La sesta verità ci porta alla gestione della povertà e della ricchezza, che ha visto prevalere la prima sulla seconda, contrariamente al solito: è venuto a crearsi un senso di vergogna nei confronti della ricchezza e dell’arricchimento capitalistico, tacciato di opportunismo, così che equità non ha nessun altro significato che uguaglianza. Il fatto strano è che le forti divisioni tra classi sociali createsi durante la dinastia di Muhammad Ali sono state proprio quelle che hanno portato alla rivoluzione contro la stessa. La riforma agricola ha portato al declino della produzione, mentre l’industria ha portato il governo a perdere il controllo sul capitale. Questo ha trascinato all’indebitamento e alla povertà generale, e quindi alle riforme del Fondo Monetario Internazionale del 1991. Dopo 20 anni, il risultato sono state due rivoluzioni in cui tutti volevano distribuire la ricchezza, ma non i suoi frutti.

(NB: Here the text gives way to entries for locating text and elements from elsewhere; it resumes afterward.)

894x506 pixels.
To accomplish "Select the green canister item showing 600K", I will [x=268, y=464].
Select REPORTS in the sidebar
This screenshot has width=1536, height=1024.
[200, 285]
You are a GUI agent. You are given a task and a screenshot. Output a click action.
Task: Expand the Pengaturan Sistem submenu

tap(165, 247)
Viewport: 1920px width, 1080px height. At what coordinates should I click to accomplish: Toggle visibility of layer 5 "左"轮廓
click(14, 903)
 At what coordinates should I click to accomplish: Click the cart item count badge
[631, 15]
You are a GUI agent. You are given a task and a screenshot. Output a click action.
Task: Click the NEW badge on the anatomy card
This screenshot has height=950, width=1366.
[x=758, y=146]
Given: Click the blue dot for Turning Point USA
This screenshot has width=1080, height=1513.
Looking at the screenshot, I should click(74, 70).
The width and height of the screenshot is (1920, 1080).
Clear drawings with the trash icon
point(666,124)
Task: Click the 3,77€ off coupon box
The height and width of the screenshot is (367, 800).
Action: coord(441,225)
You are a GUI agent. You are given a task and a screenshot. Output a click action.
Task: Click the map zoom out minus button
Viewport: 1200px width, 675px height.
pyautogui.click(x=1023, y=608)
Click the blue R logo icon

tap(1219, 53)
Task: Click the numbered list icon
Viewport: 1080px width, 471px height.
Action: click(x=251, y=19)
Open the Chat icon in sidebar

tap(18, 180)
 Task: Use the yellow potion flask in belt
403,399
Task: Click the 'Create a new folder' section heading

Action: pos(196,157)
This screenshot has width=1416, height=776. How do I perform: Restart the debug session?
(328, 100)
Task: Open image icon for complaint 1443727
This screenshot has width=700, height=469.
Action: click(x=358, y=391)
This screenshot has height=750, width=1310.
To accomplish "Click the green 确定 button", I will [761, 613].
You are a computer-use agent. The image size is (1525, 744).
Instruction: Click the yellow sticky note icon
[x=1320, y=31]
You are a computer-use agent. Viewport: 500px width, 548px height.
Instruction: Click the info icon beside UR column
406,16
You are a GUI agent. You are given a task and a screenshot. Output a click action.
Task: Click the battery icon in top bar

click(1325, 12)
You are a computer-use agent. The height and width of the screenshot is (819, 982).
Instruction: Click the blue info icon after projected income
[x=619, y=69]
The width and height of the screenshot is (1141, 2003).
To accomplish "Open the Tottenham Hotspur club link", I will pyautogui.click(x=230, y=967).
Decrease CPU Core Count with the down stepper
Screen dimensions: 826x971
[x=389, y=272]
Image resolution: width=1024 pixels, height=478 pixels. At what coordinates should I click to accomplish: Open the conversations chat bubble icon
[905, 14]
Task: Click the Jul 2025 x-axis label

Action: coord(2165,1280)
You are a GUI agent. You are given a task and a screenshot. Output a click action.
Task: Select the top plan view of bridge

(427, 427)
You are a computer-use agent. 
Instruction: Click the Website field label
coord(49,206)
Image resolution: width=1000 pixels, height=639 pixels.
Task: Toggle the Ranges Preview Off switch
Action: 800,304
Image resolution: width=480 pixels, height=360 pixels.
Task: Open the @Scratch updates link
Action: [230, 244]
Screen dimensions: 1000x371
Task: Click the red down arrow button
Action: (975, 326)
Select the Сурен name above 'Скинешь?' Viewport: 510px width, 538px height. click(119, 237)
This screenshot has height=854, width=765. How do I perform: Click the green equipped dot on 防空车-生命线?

La settima verità è che abbiamo fatto bene a valorizzare le istituzioni dello Stato contemporaneo, così come i media con tutte le loro ramificazioni. Ma non abbiamo compreso a fondo nessuna di queste cose e, quando c’è stata l’occasione, il potere giudiziario non si è fatto problemi a interferire con il potere esecutivo, così come il presidente del parlamento ha deciso di chiudere i cambiavalute senza cognizione delle conseguenze (riduzione della competitività, svalutazione e fuga della forza lavoro all’estero).

L’ottava verità, che forse avrebbe dovuto essere la prima, è che molte parole del vocabolario politico hanno acquisito un significato proprio in Egitto: la libertà si è persa nel caos e l’uguaglianza ha ucciso la creatività. Per quanto riguarda la cittadinanza, sia durante la rivoluzione del 1919 che di gennaio 2011, si pensava che il sangue versato sarebbe confluito nell’arteria dell’unità nazionale, ma la realtà era assolutamente diversa da ogni desiderio. Certo da noi non è successo quello che è successo in altri Stati tra sunniti e sciiti, tra questi e i curdi o con i cristiani o zayditi, ma è difficile accostare l’odierno stato di fatto egiziano con i contenuti delle costituzioni e normative egiziane.

Se il cammino egiziano continuerà su questa strada non migliorerà, perché sappiamo che siamo fatti di una pasta unica, e una pasta senza eguali alla quale non si applica ciò che si applica a tutti gli altri. Ma questo richiede sforzi e volontà, così da superare e far conciliare Stato e rivoluzione.

Abdel Monem Said è amministratore delegato del quotidiano egiziano Al-Masry al-Youm, nonché amministratore delegato e direttore del Centro Regionale di Studi Strategici del Cairo.